Otis Blackwell (February 16, 1931 – May 6, 2002) was an American songwriter whose work influenced rock and roll. His compositions include "Fever" (recorded by Little Willie John), "Great Balls of Fire" and "Breathless" (recorded by Jerry Lee Lewis), "Don't Be Cruel", "All Shook Up" and "Return to Sender" (with Winfield Scott; recorded by Elvis Presley), and "Handy Man" (recorded by Jimmy Jones).

Biography 
Blackwell was born in Brooklyn, New York. He learned to play the piano as a child and grew up listening to both R&B and country music.

His first success was winning a local talent contest ("Amateur Night") at the Apollo Theater in Harlem in 1952. This led to a recording contract with RCA and then with Jay-Dee. His first release was his own composition "Daddy Rolling Stone", which became a favorite in Jamaica, where it was recorded by Derek Martin. The song later became part of the Who's mod repertoire. Enjoying some early recording and performing success, he found his first love was songwriting and by 1955 had settled into the groove that he would ride for decades. His first successes as a songwriter came in 1956, when Little Willie John's R&B hit with the sultry "Fever" was an even bigger pop success for Peggy Lee, and "Don't Be Cruel" began a highly profitable association with Elvis Presley.

Blackwell was one of the leading African-American figures of early rock and roll, although he was not well known by the public. His own records never cracked the Top 40, yet he wrote million-selling songs for Elvis Presley, Jerry Lee Lewis, Dee Clark and others. He also recruited other songwriters to write for Presley, such as Winfield Scott.

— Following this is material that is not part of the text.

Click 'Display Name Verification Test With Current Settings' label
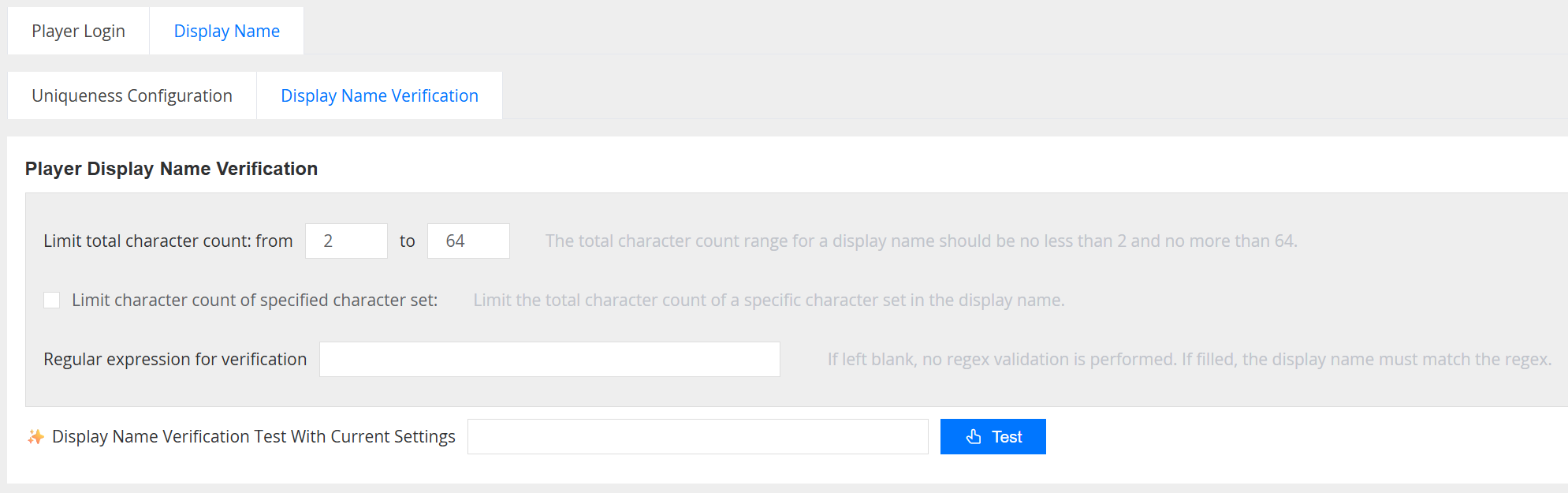coord(253,437)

In the liner notes of Elvis' Golden Records (1958), Anne Fulchino, of RCA, wrote,

While sipping coffee, Steve Sholes pulled out a demonstration record of 'Don't Be Cruel' and told Elvis it was a new song written by Otis Blackwell, whom Elvis had long admired as a rhythm and blues artist. It took just a few bars to convince Presley that it was a perfect song for him, and he decided to cut it right away. Presley learned the song within minutes—he had an inherent musical sense—and in short order a great master was put on tape.

It is not often that the title of a song will create a whole new expression in Americana. 'All Shook Up' did exactly that. Youngsters and adults alike have made the phrase a common part of everyday usage. The background to the song itself is a rather interesting one. Since the huge success of 'Don't Be Cruel', Elvis had been anxious to record another song from the pen of Otis Blackwell. Eventually, Blackwell came around with 'All Shook Up' (first recorded by David Hill on Aladdin). Presley was not completely satisfied with the song, and with Blackwell's consent re-wrote part of the lyrics. Thus, as co-writer as well as artist, Presley produced his ninth consecutive gold record, his first in the year 1957.

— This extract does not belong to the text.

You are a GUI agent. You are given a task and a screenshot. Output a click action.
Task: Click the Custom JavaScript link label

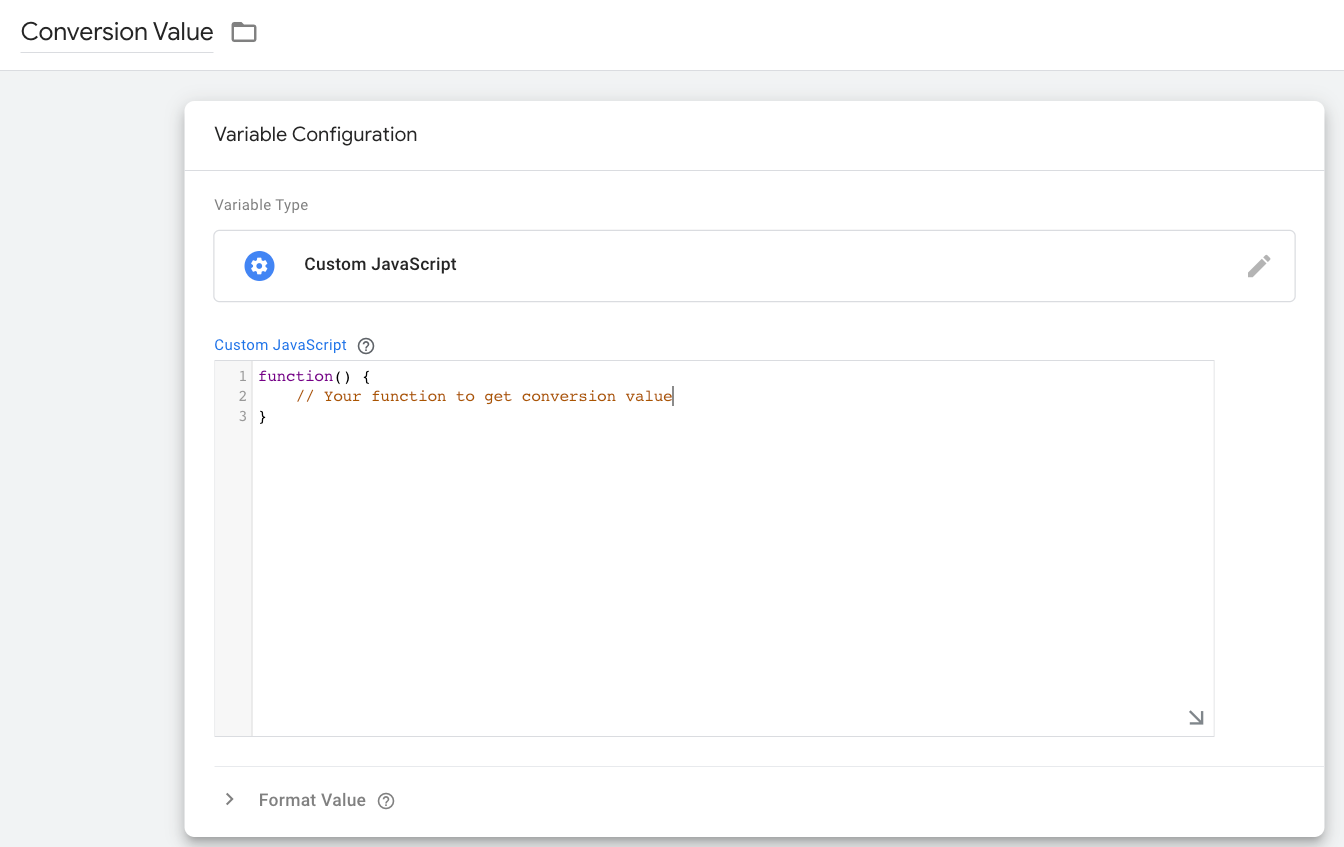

During an appearance on Late Night with David Letterman, Blackwell said he never met Presley in person. When he was having a contract dispute with his publishing company, he also wrote under the white-sounding pen name John Davenport. Blackwell composed more than a thousand songs, garnering worldwide sales of close to 200 million records. Presley's manager, Colonel Tom Parker, asked Blackwell to appear in the Presley movie Girls! Girls! Girls!, for which he had written "Return to Sender", but a superstition about meeting Presley kept him from accepting.

In 1956, Blackwell gave "Don't Be Cruel" to friend Frankie Valli's group, the Four Lovers, but as they were recording it he asked to take it back and in turn gave it to the up-and-coming Presley. In exchange for this song, he gave them "You're the Apple of My Eye", which became a chart hit for the Four Lovers (Billboard number 64).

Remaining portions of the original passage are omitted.